TASK —
In the records below, pick out all lines containing the word "gear".

Extracted records —
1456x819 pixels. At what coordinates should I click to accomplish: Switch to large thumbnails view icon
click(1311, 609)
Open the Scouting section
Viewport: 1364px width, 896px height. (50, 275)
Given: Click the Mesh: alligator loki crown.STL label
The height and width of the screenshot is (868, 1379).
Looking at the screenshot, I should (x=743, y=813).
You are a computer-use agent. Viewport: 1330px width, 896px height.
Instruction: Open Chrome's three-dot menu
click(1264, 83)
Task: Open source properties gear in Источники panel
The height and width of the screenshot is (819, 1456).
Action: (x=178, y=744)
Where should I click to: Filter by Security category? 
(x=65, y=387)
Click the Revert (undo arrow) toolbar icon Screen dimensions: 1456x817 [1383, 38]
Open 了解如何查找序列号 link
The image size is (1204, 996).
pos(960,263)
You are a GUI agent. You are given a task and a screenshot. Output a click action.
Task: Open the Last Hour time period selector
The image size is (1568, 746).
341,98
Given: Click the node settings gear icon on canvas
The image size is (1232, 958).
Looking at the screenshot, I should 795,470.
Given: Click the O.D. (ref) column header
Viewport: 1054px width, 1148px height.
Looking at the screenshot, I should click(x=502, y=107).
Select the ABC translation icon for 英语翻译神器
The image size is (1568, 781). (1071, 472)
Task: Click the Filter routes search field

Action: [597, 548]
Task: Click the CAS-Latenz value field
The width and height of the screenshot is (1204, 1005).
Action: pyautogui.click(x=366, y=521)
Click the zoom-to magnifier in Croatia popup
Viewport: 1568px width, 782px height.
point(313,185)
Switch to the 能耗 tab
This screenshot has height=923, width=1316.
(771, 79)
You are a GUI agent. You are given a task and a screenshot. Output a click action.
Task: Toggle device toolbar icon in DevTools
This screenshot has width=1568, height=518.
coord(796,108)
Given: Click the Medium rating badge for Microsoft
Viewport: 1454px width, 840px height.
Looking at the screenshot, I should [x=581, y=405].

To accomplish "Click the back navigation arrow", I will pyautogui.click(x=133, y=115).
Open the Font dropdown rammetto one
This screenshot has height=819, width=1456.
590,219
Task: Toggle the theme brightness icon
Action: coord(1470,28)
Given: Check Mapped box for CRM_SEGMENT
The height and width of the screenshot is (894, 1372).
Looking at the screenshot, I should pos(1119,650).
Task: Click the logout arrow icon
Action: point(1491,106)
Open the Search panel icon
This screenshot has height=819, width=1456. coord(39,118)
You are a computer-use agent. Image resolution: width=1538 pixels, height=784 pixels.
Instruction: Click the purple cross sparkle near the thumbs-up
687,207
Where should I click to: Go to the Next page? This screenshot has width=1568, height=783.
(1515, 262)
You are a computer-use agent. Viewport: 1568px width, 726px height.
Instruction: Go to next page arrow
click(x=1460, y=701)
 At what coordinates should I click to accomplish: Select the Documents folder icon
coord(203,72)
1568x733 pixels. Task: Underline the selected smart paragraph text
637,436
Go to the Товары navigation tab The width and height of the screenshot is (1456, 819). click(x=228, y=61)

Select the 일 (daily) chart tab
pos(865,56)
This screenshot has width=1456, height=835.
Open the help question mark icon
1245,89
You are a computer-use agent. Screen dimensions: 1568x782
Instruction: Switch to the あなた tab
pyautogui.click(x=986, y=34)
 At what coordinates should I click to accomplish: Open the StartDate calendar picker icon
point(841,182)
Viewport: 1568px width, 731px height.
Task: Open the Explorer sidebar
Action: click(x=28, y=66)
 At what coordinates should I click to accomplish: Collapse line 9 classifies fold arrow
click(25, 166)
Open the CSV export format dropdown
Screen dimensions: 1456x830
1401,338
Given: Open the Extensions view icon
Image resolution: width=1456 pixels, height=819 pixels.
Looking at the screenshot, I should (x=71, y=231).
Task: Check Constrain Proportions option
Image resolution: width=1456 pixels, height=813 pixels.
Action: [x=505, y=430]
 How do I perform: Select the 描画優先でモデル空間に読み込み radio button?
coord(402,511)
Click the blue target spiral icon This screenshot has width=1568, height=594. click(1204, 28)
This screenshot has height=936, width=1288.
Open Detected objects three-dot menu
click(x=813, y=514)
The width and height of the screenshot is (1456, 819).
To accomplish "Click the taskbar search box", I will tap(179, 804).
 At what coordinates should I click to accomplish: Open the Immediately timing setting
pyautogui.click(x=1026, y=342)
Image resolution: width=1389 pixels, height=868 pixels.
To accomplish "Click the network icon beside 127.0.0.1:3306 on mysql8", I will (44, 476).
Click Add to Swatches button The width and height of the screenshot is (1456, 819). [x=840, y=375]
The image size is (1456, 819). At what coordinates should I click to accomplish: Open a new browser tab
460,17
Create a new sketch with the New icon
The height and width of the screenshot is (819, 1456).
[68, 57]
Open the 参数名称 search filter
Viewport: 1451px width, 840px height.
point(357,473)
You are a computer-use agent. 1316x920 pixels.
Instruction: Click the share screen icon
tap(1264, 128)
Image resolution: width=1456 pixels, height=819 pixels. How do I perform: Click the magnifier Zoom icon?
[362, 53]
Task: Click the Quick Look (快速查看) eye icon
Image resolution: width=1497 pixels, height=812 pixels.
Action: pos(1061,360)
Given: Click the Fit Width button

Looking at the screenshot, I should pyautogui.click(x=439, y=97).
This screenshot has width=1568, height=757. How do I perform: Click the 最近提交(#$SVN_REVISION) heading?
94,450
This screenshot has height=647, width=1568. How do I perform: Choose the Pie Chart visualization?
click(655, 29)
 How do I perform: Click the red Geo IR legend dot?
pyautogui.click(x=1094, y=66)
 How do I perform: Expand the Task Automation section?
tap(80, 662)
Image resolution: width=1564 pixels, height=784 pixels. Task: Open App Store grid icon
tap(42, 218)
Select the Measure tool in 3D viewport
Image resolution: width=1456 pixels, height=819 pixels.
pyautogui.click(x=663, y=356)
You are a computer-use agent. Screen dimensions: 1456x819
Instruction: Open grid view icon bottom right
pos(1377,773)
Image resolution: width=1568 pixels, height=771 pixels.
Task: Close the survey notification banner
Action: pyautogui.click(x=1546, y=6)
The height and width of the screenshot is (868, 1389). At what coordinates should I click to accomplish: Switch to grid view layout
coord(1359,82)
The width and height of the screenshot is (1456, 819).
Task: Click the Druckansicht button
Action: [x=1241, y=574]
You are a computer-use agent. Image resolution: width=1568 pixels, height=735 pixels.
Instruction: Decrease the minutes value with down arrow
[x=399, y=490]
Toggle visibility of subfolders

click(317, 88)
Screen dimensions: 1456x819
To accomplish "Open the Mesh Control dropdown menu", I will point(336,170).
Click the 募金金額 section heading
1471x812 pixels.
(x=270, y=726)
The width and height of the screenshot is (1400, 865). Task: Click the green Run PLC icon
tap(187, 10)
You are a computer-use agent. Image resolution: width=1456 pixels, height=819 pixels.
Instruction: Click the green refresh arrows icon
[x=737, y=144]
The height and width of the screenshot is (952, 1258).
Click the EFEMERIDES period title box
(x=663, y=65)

RESULT FOR THIS TASK —
Task: Open source properties gear in Источники panel
Given: Click the node settings gear icon on canvas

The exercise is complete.